C’è un messaggio comune che arriva ai candidati sindaco dalle varie occasioni di confronto con i cittadini: la richiesta di una Milano in cui sia possibile fare di più e vivere meglio rispetto al passato e al resto del paese. Il desiderio è quello di sentirsi a tutti gli effetti parte di una città in grado di misurarsi con il futuro e con il resto del mondo. Su molti indicatori Milano sta sopra la media europea, ma ha le potenzialità per ambire, come tutti riconoscono, a raggiugere posizioni più elevate. Anche sull’occupazione femminile, nonostante la crisi, i dati rimangono incoraggianti staccandosi nettamente dalla disastrosa media nazionale. C’è però un tema rispetto al quale Milano fatica a distinguersi dal resto del paese. E’ quello della natalità.

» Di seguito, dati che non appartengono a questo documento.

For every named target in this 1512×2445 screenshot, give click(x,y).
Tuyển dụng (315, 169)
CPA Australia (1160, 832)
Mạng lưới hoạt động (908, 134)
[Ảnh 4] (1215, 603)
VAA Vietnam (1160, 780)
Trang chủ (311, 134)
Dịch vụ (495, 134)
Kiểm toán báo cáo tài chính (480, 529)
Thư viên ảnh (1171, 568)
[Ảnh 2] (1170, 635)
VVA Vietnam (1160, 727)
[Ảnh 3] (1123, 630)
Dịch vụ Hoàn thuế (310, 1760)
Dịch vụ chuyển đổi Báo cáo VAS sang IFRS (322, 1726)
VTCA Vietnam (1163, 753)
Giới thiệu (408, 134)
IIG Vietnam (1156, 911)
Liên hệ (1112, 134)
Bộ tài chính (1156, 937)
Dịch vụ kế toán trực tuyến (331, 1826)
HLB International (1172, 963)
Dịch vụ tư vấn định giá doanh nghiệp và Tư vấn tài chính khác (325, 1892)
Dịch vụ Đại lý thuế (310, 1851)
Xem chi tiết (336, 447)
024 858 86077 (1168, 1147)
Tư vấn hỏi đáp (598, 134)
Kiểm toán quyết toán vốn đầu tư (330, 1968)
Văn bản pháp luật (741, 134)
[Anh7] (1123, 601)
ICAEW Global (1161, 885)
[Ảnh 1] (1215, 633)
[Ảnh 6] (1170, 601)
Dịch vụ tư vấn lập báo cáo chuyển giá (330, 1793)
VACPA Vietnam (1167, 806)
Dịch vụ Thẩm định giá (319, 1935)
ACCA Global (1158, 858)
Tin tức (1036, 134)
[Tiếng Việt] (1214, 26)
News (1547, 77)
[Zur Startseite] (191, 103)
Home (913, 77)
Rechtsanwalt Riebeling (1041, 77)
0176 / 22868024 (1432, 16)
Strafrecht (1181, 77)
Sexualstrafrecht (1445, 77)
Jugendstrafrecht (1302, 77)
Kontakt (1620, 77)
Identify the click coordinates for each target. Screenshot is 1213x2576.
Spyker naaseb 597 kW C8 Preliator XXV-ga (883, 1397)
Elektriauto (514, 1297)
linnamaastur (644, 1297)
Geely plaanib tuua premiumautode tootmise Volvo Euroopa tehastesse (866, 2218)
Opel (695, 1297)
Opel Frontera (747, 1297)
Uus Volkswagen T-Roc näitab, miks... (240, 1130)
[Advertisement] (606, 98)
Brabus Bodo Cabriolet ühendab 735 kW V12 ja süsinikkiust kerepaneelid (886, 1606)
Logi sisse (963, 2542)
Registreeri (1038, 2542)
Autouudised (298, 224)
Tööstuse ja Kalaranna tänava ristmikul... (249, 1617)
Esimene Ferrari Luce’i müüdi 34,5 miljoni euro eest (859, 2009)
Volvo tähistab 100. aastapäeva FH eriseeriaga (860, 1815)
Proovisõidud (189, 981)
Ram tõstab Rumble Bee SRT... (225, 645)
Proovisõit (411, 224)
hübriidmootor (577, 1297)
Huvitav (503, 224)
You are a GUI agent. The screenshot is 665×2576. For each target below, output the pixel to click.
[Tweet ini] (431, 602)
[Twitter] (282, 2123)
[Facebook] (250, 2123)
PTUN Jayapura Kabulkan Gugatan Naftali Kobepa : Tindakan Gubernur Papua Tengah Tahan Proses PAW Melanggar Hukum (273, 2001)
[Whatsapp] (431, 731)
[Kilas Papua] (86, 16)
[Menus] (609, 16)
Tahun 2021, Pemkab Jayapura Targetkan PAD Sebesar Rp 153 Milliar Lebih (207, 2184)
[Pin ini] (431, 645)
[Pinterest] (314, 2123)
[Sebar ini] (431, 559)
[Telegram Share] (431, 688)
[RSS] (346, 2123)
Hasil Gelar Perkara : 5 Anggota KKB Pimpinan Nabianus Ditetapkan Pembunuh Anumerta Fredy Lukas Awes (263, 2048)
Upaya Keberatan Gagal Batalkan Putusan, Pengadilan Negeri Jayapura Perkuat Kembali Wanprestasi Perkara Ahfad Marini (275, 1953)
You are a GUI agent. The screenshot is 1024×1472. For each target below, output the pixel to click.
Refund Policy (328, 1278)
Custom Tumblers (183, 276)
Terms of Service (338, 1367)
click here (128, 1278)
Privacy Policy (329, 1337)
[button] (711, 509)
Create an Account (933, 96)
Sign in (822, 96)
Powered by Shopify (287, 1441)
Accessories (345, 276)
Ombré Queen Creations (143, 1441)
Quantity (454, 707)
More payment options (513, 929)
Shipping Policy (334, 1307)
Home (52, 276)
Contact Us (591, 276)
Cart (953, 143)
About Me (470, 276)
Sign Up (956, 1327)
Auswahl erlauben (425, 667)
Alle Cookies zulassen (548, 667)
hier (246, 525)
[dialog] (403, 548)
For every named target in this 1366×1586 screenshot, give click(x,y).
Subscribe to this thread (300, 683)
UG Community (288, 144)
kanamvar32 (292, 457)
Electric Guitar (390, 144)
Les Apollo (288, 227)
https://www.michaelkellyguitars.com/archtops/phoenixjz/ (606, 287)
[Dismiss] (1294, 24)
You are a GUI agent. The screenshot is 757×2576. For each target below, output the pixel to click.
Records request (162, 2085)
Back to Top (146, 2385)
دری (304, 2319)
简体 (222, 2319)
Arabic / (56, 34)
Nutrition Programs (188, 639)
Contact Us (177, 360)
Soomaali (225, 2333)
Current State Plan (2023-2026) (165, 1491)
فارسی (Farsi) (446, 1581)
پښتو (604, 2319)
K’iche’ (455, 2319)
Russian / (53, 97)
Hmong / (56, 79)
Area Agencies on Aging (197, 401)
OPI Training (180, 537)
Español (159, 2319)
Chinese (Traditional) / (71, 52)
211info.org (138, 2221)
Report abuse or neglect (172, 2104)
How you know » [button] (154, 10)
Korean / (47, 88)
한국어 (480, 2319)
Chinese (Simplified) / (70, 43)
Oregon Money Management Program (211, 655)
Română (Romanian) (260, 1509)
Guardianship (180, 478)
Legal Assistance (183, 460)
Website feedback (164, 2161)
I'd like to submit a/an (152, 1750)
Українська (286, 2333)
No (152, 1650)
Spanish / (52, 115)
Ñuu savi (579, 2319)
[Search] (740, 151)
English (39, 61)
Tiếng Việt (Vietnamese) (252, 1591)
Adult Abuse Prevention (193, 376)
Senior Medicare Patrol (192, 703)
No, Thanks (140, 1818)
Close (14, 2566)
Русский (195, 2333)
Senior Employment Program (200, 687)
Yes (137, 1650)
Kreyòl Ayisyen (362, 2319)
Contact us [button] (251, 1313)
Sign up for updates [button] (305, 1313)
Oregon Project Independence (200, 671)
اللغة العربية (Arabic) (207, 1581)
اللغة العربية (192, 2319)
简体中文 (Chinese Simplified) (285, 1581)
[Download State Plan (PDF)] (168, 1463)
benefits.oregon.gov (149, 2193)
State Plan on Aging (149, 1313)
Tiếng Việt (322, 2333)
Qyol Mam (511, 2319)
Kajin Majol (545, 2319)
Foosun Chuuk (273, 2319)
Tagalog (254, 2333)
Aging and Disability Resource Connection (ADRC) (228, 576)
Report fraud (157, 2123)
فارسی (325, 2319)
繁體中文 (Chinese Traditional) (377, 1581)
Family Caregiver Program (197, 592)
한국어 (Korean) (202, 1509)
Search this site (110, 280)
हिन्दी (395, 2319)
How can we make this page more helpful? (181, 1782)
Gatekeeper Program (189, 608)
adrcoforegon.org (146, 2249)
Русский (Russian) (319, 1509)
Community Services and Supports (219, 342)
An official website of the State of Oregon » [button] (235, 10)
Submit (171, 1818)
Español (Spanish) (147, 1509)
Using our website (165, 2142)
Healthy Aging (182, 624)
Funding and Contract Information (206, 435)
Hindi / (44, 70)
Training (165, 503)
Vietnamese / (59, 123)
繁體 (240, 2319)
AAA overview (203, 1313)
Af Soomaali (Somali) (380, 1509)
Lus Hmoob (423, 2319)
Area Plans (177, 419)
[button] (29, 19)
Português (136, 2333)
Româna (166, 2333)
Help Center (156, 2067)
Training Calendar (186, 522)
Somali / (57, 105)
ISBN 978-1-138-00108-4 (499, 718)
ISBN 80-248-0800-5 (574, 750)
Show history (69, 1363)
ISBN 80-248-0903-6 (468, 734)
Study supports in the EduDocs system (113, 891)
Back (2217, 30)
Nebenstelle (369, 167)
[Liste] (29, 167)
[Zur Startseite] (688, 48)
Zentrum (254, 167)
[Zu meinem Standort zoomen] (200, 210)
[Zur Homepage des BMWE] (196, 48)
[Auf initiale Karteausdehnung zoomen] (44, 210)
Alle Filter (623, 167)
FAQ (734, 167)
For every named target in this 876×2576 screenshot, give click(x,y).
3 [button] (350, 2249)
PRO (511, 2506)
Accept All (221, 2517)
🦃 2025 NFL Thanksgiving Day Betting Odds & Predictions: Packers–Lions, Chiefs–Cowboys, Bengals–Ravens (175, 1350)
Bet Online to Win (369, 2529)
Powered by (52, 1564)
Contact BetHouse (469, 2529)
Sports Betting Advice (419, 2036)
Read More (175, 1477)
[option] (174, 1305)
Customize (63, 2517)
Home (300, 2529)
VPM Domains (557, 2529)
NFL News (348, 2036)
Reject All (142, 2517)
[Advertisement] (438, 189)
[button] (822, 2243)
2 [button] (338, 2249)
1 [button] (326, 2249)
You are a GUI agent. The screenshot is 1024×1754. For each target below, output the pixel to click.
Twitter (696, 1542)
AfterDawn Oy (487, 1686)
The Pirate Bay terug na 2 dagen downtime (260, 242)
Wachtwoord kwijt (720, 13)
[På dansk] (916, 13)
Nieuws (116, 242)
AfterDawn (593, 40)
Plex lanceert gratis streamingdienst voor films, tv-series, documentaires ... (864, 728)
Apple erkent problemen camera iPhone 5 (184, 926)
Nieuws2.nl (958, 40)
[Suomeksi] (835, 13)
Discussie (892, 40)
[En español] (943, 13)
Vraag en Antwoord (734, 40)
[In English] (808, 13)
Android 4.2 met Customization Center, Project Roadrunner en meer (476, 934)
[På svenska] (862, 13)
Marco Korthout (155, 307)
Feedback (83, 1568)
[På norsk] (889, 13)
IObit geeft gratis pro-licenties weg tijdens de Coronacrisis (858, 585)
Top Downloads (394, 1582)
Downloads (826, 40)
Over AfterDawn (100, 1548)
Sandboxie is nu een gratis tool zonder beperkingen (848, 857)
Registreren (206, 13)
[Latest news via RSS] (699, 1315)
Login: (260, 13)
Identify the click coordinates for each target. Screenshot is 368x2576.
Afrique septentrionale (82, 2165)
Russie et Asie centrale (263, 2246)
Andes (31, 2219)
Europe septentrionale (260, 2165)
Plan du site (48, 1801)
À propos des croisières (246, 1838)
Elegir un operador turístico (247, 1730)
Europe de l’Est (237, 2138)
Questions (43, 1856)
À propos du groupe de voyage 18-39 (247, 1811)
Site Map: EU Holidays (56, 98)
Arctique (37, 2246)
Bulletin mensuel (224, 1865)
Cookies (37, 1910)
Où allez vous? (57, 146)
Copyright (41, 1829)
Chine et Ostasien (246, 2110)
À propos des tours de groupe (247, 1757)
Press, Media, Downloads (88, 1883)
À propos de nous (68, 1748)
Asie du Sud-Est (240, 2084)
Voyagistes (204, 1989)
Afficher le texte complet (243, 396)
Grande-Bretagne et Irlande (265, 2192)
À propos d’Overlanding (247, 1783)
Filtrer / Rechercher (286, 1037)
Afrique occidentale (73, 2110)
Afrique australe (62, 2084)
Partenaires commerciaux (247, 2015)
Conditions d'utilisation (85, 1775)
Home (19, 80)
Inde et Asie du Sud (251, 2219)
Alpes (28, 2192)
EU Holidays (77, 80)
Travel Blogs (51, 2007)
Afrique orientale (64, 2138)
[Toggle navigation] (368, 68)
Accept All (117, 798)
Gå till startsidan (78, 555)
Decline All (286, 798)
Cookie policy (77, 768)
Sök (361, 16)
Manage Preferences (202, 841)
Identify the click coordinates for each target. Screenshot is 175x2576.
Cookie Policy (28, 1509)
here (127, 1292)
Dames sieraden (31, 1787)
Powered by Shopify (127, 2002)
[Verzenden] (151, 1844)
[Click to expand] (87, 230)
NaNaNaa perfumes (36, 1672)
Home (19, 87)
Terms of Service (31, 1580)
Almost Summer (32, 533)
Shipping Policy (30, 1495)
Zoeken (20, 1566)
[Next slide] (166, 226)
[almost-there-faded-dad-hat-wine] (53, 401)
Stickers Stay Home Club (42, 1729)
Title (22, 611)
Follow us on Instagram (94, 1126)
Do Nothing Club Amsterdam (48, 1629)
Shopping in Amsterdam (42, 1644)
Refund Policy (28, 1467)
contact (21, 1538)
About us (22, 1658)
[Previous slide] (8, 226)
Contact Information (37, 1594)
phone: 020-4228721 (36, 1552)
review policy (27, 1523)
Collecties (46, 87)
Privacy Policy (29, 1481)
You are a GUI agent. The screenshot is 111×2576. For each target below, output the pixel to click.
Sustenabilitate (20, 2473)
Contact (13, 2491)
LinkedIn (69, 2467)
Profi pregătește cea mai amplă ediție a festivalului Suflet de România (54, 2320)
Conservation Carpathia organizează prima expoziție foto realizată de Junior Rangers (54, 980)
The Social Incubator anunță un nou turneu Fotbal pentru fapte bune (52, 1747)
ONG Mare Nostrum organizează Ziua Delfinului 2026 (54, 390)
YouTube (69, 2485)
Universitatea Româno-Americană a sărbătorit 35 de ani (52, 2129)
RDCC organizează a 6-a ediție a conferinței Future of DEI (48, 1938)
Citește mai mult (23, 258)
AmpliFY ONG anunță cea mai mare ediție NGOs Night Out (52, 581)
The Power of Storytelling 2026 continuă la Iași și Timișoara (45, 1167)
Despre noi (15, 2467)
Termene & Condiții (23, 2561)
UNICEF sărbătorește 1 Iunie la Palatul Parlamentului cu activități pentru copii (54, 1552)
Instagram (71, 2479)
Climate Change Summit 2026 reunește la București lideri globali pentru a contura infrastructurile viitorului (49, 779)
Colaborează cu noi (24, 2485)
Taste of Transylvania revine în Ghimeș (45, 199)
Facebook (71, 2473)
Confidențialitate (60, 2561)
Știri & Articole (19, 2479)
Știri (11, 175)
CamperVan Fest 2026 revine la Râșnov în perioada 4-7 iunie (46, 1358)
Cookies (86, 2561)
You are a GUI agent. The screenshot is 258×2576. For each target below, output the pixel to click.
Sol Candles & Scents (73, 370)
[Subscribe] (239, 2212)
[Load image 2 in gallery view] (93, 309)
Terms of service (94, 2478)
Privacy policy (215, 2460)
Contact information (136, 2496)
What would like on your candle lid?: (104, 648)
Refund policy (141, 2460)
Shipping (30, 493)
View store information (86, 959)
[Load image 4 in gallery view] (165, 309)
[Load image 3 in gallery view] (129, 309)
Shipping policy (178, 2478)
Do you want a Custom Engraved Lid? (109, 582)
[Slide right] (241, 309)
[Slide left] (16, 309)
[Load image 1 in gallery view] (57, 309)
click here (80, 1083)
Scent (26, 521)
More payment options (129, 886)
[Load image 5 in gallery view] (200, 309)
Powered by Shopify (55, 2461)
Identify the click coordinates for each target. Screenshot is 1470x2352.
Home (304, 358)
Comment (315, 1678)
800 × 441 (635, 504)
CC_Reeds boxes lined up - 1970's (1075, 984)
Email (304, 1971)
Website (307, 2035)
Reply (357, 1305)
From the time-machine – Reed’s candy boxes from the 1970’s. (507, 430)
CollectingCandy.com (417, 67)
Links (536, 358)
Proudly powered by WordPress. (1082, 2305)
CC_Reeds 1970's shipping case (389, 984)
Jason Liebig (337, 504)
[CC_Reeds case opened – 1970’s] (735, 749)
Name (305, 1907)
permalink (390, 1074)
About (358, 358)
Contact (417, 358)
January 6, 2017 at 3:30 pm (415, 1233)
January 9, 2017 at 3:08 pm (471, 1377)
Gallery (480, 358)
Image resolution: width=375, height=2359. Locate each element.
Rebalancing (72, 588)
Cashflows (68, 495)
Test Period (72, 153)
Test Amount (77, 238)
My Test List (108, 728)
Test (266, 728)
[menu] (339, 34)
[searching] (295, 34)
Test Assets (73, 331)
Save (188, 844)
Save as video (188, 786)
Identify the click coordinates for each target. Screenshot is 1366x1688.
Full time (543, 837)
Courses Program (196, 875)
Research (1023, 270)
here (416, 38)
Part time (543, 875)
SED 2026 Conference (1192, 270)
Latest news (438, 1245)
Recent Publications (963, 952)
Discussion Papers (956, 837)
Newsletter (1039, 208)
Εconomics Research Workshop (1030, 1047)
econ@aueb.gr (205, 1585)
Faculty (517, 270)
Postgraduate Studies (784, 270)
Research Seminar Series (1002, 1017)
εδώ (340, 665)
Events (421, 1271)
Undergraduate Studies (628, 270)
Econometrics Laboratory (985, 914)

Se c’è un rischio di crac dell’edificio demografico dell’Italia ciò vale anche, forse ancor più, per Milano. In linea con la media del paese il tasso di fecondità è poco sopra un figlio e un terzo per donna. L’età media alla maternità è invece più tardiva e raggiunge oramai i 35 anni per le cittadine italiane e i 31 per le straniere. Anche la fecondità delle straniere, pari a 1,8 nel 2014, è comunque scesa abbondantemente sotto la soglia di equilibrio generazionale, notoriamente pari a due. La sfida posta dalla conciliazione tra lavoro e famiglia è ancora più alta qui, perché il lavoro è molto intenso e la famiglia è in grande sofferenza. Si può star bene solo con il lavoro e con lo svago dopo il lavoro? A Milano più che altrove rischia di essere sacrificata una dimensione importante del benessere, quella più generativamente aperta al futuro.
Il problema della bassa natalità riemerge continuamente nel dibattito pubblico. Il Ministro Lorenzin ha recentemente usato toni apocalittici per richiamare la necessità di urgente e decisivo cambio di rotta. I dati sono in effetti molto preoccupanti. Siamo il paese in Europa che ha visto il maggior crollo di nati da madri sotto i 30 anni, ma ancor più bassi sono i valori a Milano. I dati di una indagine comparativa internazionale promossa dall’Istituto Toniolo mostra un confronto interessante con la Francia. Gli under 30 francesi e italiani presentano un numero ideale di figli superiore a due. Il valore scende sensibilmente, soprattutto per l’Italia, quando si chiede realisticamente quanti figli si pensa di riuscire ad avere. Ma il dato più interessante è il fatto che il numero di figli effettivamente realizzato in Francia è maggiore rispetto a quello realisticamente previsto, mentre in Italia è marcatamente inferiore. Questo significa che dove ci sono politiche continuative, efficaci e consistenti a favore dei progetti familiari e di conciliazione con il lavoro, si riesce a fare un figlio in più anziché uno in meno.
Il bonus bebè proposto dal Ministro alla Salute non è in grado di ridare slancio ai progetti delle giovani coppie. Sembra più una misura contro il rischio di povertà di chi ha figli a carico. Ma in tal caso sono più utili ed efficaci misure di inclusione attiva che impegnano i genitori a migliorare la propria condizione lavorativa e a indirizzare le spese all’effettivo benessere dei figli. Su questi temi Milano deve diventare, ancor più rispetto al passato e al resto del Paese, un luogo di esperienze positive, aperte al futuro e guardate con interesse anche da oltre confine.